2) La finanza non può essere trascurata. Con quali lenti la politica monetaria guarda al cambiamento climatico? Nei più importanti documenti istituzionali, compresi quelli della Banca d’Italia, il tema è connesso ai parametri ESG (criteri ambientali, sociali e di governo), che permetterebbero la predisposizione di bond collegati agli obiettivi climatici. Purtroppo, le dinamiche finanziarie, anche quando inserite nella cornice dei parametri ESG, con difficoltà considerano alcuni rischi rilevanti; per esempio il rischio di erogare più credito-capitale nelle zone a minor vulnerabilità climatica – dove ci sarebbe meno necessità di credito-capitale da investire – rispetto ad aree ad alta vulnerabilità; o ancora il rischio speculativo, cioè la creazione di bolle in un nuovo macro settore ritenuto ad alto potenziale di redditività.

3) Sarebbe il caso di indagare la relazione tra andamento di CO2, Pil e struttura produttiva. Nonostante vi sia accordo pressoché unanime sull’obiettivo di ridurre la CO2 per contenere gli effetti climalteranti, questo orizzonte è stato storicamente interpretato da taluni come un vincolo alla crescita e/o come vincolo all’uso delle risorse naturali. Da diverse parti, inoltre, si è manifestata l’intenzione di introdurre tasse di scopo per implementare il principio di chi “inquina paga”.
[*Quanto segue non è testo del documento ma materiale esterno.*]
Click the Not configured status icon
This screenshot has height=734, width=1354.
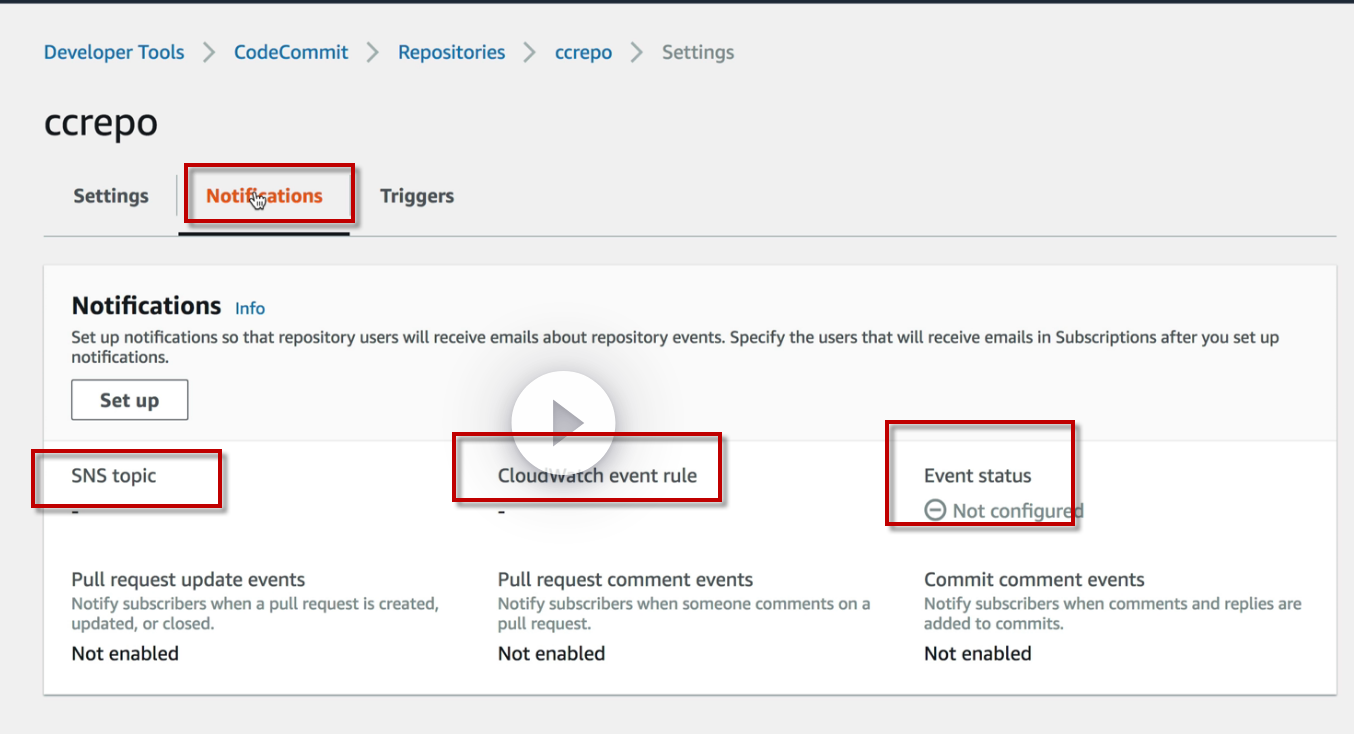935,511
Sarebbe molto più opportuna la rilevazione di una base imponibile coerente slegata dal consumo, introducendo un criterio di progressività connessa alla CO2.

La sfida più importante si colloca nella relazione tra emissione di CO2 e struttura produttiva (modello di sviluppo). Osservando alcuni indicatori di sistema dei principali paesi europei (brevetti, R&S, investimenti verdi, Pil), si osserva che non tutti i paesi registrano gli stessi andamenti. Le differenze sono legate alla struttura produttiva: tanto più questa è orientata alla green economy, tanto più mostra maggiori tassi di crescita e viceversa. La green economy poggia sull’industrializzazione della ricerca e la politica pubblica; la distanza tra i paesi fotografa il loro posizionamento tecno-economico e la relativa possibilità di diventare protagonisti del cambiamento.
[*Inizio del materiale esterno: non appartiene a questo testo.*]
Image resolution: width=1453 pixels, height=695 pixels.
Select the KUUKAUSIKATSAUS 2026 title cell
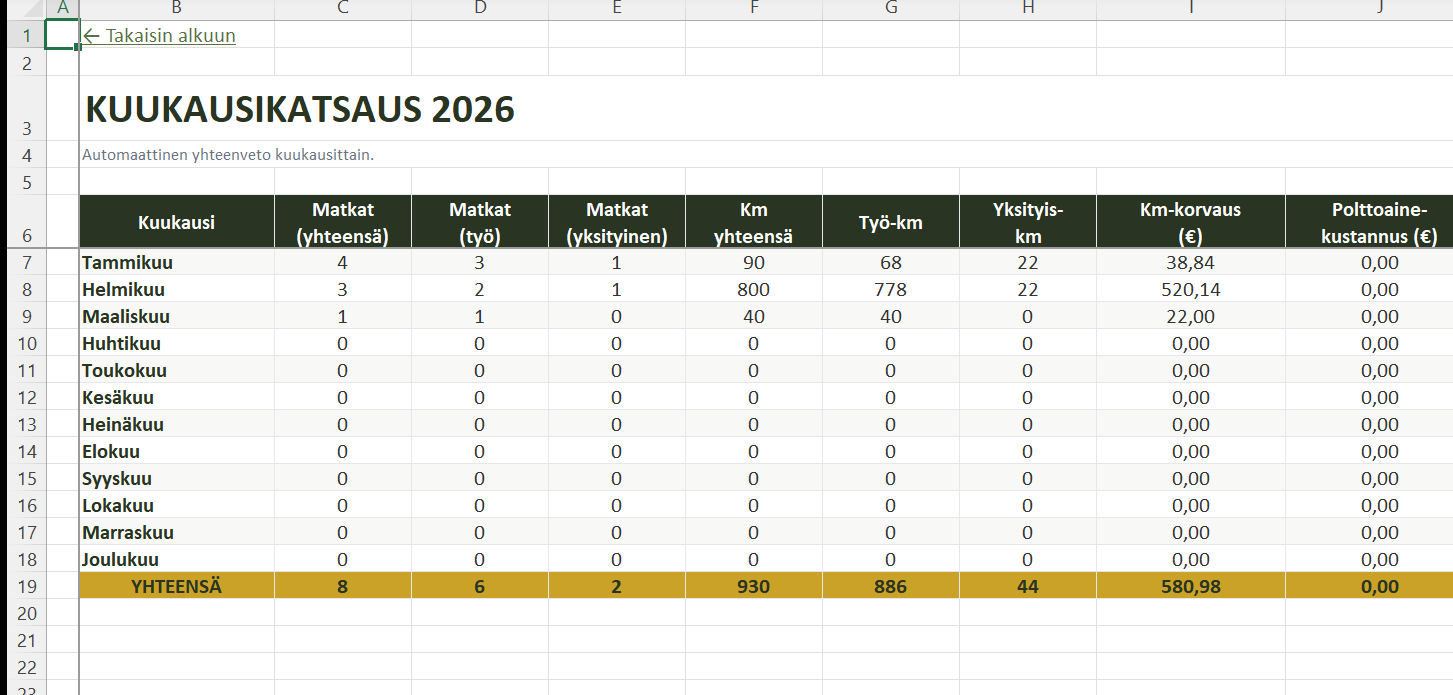[x=300, y=109]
Ad un primo livello di indagine, emerge come il settore della manifattura industriale, rispetto ad altri maggiormente considerati dalla narrazione mainstream (trasporti, agricoltura) sia quello che meglio di altri reagisce in termini di de-carbonizzazione rispetto agli stimoli coordinati di ricerca e sviluppo e brevettazione, oltre ad essere il settore strategico della green economy in quanto cede i beni utilizzati dai settori, agricolo, dei trasporti, della climatizzazione etc. La riflessione che proponiamo è quella di indagare la CO2 come processo dinamico e non come fenomeno comportamentale.